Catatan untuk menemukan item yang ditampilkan
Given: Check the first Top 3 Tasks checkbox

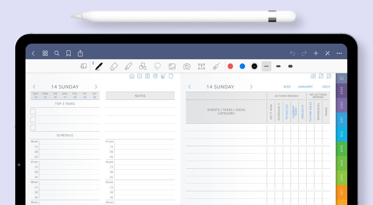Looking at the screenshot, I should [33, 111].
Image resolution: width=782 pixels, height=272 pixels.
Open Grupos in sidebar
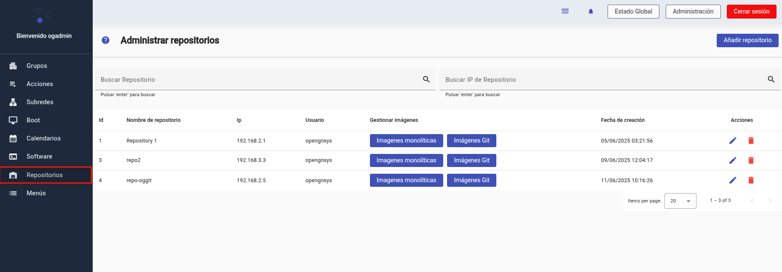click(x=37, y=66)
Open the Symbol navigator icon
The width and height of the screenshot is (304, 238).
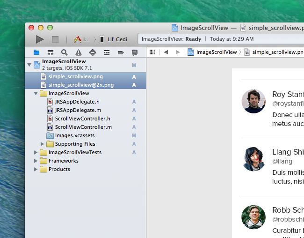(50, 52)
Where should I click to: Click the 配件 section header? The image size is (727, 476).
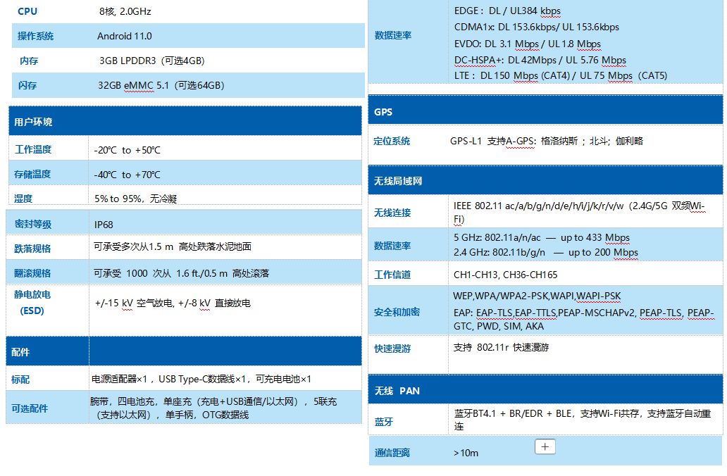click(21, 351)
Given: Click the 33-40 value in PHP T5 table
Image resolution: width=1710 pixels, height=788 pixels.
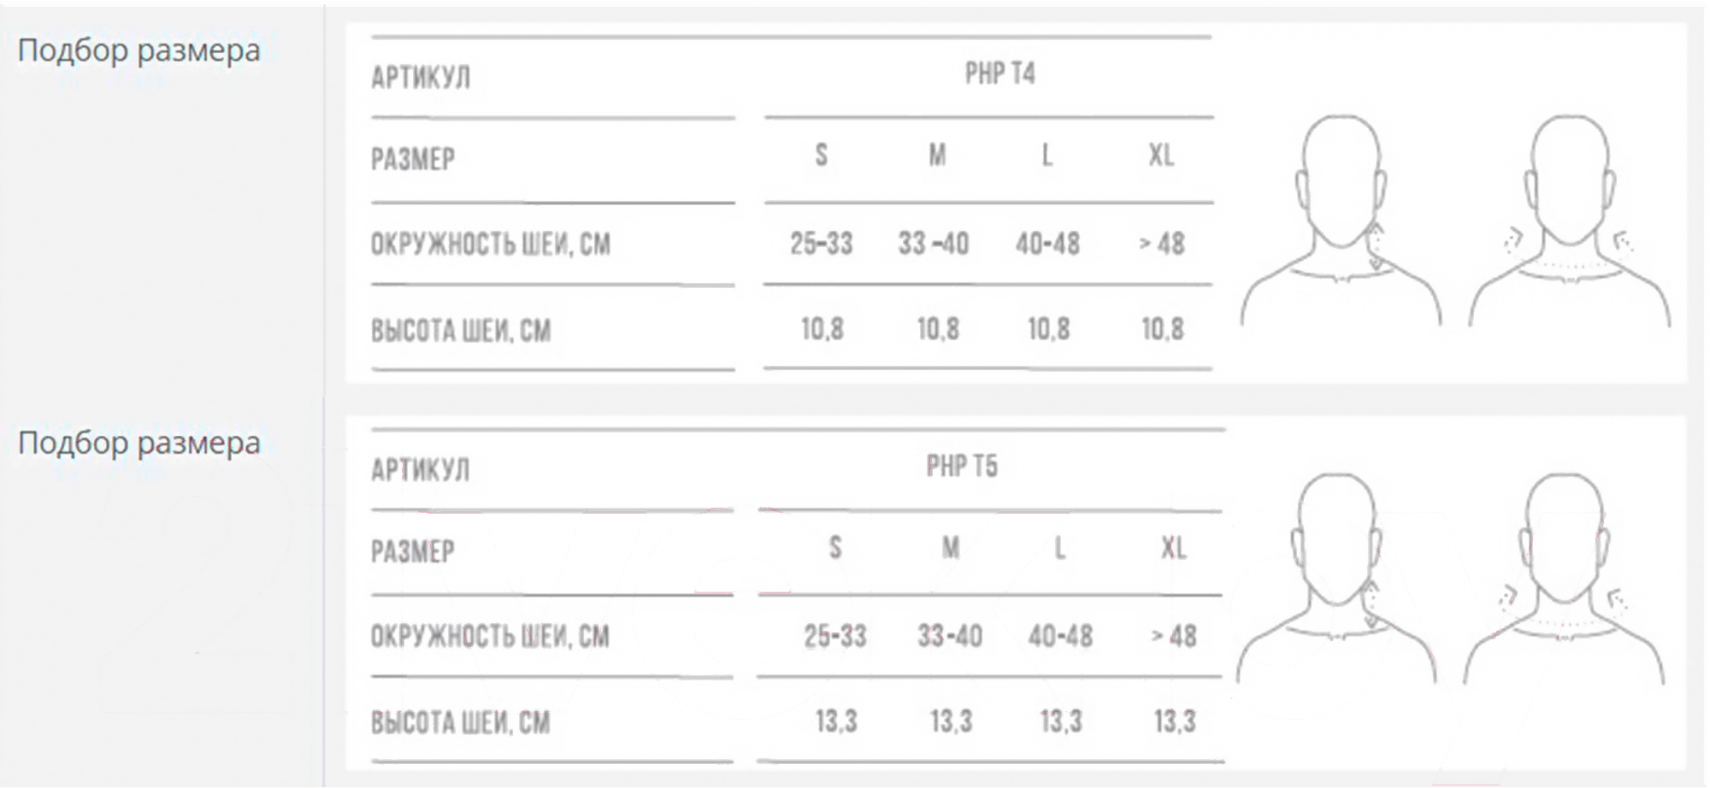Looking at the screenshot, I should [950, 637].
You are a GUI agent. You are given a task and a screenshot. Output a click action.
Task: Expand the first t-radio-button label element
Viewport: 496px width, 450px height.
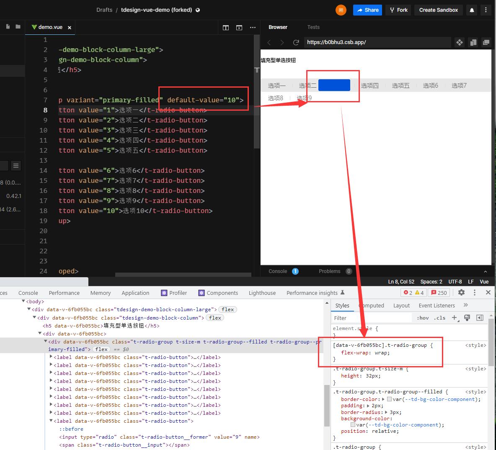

_Pekerjaan yang Diminta_: Susun baris-baris catatan, mulai dari baris yang memuat "You are a GUI" hingga akhir catatan, sebagai daftar JSON berisi string, satu string untuk setiap baris dan tanpa baris kosong. Gambar tidak perlu disertakan dalam jawaban.

_Jawaban Lengkap_:
[
  "You are a GUI agent. You are given a task and a screenshot. Output a click action.",
  "Task: Expand the first t-radio-button label element",
  "Viewport: 496px width, 450px height."
]